§ What you need to do
Locate each line of the material that contains "FOTO", then return it.

┌──

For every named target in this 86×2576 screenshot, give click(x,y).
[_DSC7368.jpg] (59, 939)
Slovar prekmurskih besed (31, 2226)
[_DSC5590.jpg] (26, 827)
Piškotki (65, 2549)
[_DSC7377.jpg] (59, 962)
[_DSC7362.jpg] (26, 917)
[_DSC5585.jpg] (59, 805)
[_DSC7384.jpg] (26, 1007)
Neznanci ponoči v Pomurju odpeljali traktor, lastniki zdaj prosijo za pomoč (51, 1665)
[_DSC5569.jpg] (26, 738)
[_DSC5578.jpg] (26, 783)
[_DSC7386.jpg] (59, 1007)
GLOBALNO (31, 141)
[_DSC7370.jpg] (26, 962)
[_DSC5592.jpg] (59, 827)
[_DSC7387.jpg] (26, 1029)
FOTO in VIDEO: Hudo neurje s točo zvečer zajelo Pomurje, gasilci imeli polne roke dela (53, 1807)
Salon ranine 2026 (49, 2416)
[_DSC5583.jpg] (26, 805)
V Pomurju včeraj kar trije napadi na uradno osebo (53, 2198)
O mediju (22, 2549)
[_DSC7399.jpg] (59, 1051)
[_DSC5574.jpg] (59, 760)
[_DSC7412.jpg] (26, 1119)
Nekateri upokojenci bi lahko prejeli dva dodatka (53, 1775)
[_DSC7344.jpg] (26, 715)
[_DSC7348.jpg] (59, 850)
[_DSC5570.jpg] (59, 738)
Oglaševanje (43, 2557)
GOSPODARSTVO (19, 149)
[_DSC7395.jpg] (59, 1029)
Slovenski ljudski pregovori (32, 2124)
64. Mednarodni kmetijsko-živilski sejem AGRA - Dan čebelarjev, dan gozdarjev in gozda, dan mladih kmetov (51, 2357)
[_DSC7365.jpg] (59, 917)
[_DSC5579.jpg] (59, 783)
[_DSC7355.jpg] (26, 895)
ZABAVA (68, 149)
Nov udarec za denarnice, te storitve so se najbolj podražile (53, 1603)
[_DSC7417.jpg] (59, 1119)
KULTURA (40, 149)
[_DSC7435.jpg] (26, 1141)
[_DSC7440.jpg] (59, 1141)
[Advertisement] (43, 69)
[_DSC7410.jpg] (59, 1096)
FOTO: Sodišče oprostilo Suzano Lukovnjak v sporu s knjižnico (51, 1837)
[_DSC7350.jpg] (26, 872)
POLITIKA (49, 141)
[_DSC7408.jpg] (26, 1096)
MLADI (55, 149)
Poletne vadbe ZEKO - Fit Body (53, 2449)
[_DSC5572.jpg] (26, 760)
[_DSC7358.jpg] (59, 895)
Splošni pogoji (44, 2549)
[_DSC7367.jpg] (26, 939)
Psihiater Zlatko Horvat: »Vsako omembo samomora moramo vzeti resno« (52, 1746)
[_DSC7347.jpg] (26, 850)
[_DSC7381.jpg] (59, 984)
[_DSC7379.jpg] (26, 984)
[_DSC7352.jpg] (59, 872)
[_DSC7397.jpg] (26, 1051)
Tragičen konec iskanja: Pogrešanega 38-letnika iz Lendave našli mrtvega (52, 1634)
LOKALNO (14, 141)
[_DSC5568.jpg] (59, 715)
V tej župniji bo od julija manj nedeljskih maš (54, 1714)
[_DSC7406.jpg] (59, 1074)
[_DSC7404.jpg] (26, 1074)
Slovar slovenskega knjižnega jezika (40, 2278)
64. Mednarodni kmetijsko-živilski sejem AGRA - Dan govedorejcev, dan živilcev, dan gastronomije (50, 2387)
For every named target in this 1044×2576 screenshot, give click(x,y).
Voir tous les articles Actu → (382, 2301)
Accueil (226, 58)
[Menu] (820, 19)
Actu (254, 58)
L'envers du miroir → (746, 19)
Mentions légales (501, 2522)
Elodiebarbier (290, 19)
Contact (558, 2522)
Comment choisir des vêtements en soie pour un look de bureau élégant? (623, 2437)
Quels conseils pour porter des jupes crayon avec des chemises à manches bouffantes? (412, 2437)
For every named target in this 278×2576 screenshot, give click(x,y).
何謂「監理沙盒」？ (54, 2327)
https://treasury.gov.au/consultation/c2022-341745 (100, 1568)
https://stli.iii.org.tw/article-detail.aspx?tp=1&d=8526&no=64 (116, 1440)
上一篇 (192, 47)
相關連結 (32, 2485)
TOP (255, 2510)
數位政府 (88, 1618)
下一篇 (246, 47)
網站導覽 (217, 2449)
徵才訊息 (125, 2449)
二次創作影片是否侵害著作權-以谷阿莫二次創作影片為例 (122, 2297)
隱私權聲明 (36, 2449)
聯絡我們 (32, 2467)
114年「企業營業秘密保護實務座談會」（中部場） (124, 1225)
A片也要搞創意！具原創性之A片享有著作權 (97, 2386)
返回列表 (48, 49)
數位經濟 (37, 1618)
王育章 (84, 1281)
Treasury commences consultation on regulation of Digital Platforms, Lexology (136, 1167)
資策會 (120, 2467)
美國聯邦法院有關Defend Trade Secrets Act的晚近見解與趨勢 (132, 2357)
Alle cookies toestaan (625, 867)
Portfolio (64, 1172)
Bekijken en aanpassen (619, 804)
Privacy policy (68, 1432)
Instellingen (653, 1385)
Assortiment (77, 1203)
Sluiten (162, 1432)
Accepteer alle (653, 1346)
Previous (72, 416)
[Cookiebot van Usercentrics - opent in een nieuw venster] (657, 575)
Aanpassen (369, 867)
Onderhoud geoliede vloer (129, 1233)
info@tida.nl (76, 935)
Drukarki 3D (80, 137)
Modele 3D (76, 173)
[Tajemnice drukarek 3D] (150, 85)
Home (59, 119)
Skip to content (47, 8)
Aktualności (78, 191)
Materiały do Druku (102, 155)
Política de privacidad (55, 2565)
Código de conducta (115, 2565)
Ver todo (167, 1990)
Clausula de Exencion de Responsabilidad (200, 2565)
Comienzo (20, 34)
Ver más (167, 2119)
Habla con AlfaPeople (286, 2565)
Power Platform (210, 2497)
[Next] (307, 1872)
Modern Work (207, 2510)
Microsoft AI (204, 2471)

└──

§ Task response
FOTO in VIDEO: Hudo neurje s točo zvečer zajelo Pomurje, gasilci imeli polne roke dela (53, 1807)
FOTO: Sodišče oprostilo Suzano Lukovnjak v sporu s knjižnico (51, 1837)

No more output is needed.